**Data for this task**:
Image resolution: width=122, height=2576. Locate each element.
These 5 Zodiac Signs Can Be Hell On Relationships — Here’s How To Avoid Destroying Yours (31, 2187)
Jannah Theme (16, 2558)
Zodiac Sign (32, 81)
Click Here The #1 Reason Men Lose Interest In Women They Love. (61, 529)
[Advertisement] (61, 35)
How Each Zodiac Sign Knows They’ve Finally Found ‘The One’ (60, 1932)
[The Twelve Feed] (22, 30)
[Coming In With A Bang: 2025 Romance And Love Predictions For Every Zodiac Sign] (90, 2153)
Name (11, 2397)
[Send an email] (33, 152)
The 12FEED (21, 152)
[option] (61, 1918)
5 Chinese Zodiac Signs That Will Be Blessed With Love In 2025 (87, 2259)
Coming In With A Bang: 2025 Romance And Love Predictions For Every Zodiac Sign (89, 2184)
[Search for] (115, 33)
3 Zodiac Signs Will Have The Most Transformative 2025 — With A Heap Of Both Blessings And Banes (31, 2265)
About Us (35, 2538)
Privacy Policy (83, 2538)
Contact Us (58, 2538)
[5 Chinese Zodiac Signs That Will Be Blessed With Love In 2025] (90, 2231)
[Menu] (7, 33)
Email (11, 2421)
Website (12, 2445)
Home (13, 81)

--

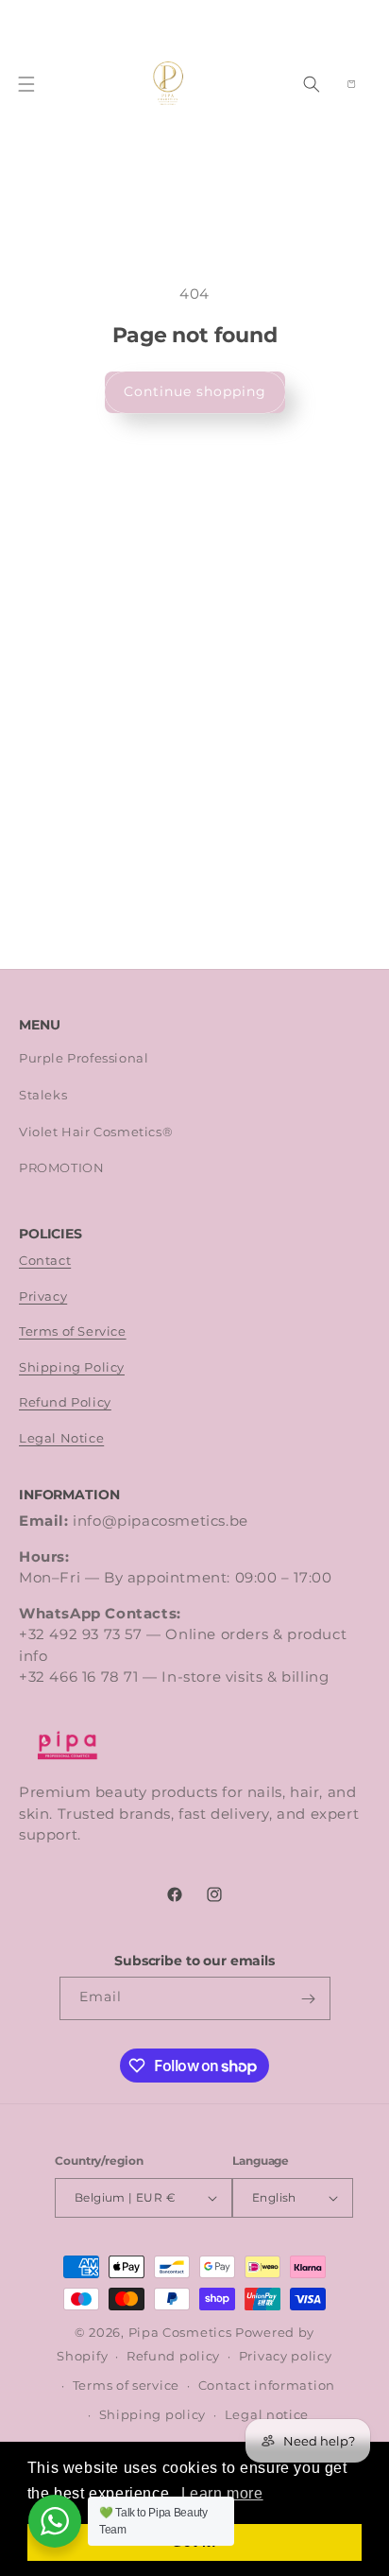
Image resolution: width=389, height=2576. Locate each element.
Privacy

**Exercise directions**:
Looking at the data above, write out exactly the lines that start at the one containing "Image resolution: width=122, height=2576." and end at the one containing "[Coming In With"; include both and nothing beyond.

**Task result**:
Image resolution: width=122, height=2576. Locate each element.
These 5 Zodiac Signs Can Be Hell On Relationships — Here’s How To Avoid Destroying Yours (31, 2187)
Jannah Theme (16, 2558)
Zodiac Sign (32, 81)
Click Here The #1 Reason Men Lose Interest In Women They Love. (61, 529)
[Advertisement] (61, 35)
How Each Zodiac Sign Knows They’ve Finally Found ‘The One’ (60, 1932)
[The Twelve Feed] (22, 30)
[Coming In With A Bang: 2025 Romance And Love Predictions For Every Zodiac Sign] (90, 2153)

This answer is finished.